Per Glauco Mauri la cerimonia si svolse nell’auditorium del Complesso
Monumentale di San Salvatore in Lauro alla presenza di autorità nazionali e regionali
e con l’intervento della Banda della Polizia di Stato che eseguì un applaudito

concerto. Nell’illustrare la nota e prestigiosa figura di Glauco Mauri, ebbi modo di
ricordare, tra l’altro, come per lui Ingrid Bergman abbia nutrito intensa ammirazione.
Per non parlare poi di Eugène Ionesco che, dopo la rappresentazione italiana de “Il
Rinoceronte”, raggiunse il camerino di Mauri per rivolgergli, visibilmente
commosso, i propri rallegramenti. Nel suo saluto di ringraziamento Glauco Mauri
rievocò gli esordi della sua vocazione artistica a Pesaro dove visse l’infanzia in “
grande povertà” ma con ricchezza di affetti e di coraggio: “Debbo a mia madre
l’onesta forza per affrontare la vita” esordì nel suo intervento. E proseguì: “Un giorno
presso la Parrocchia di S.Agostino, che frequentavo, mi venne chiesto se volevo fare
il suggeritore in uno spettacolo gestito dalla locale filodrammatica. Non bisogna
dimenticare che Pesaro ha avuto sempre una forte tradizione filodrammatica.

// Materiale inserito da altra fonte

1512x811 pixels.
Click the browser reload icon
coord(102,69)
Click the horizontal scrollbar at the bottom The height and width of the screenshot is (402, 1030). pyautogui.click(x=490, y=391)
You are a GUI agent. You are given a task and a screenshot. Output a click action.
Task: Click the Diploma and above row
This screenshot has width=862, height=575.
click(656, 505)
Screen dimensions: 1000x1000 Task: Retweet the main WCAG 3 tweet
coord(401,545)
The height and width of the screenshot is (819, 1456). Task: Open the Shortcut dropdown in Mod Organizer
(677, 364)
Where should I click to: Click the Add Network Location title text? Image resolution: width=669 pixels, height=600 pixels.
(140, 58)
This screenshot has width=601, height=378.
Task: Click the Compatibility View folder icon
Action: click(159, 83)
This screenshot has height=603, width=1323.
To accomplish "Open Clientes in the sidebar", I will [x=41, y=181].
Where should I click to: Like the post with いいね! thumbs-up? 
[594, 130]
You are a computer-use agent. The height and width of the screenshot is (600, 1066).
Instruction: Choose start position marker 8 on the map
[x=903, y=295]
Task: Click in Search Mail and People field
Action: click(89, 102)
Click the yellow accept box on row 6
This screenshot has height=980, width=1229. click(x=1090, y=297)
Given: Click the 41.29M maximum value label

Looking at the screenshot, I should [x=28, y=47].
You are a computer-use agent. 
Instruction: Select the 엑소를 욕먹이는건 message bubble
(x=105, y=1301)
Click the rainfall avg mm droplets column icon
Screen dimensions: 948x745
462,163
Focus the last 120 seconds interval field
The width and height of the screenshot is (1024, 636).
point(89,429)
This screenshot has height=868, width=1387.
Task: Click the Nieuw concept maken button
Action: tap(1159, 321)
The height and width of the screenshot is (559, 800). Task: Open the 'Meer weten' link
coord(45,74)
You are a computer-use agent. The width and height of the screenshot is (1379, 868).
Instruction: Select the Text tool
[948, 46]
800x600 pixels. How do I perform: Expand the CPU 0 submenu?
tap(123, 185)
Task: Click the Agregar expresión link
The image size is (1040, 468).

Quando mi udì il regista della rappresentazione “la notte del vagabondo” mi propose
di recitare affidandomi il ruolo di protagonista. Era il 1° gennaio del 1946, ed io
avevo 15 anni. L’idea di fare l’attore mi venne in quella circostanza”. Va pure
ricordato che “amava intensamente la musica”. Ed in proposito, scrive il Comune di
Pesaro nel presentarne il profilo in occasione del suo allestimento al Teatro
Rossini del De Profundis di Oscar Wilde, che, ancora ragazzino, era spettatore
assiduo degli spettacoli lirici al Teatro Rossini, dove correva su per cinque piani di
scale fino al loggione, a prendere posto anche per una vecchia signora. Ed al folto
pubblico accorso per festeggiarlo all’auditorium del complesso “San Salvatore in
Lauro”, sede del Sodalizio dei Piceni, raccontò: “Nel 1947 presso Villa Marina d'estate
era stata organizzata una colonia per ragazzi. Il sacerdote del posto, don Andrea mi
chiese di allestire uno spettacolo dal titolo: “un giorno in colonia”. Occorreva far
esibire un coro a bocca chiusa. Allora era molto in voga il valzer delle candele. Mi
adoperai facendo entrare in scena il coro cui avevo fornito dei pettinini che attrezzati
con una carta velina potevano emettere un suono originale e gradevole, di vera
poesia. Molte mamme avevano gli occhi lucidi”.
E forse qualche occhio lucido lo ha procurato anche a noi con la sua “ parabola
universale della sofferenza, dell’arte e dell’amore” rievocativa anche delle tribolazioni
di Oscar Wilde e messa in scena al “Rossini”.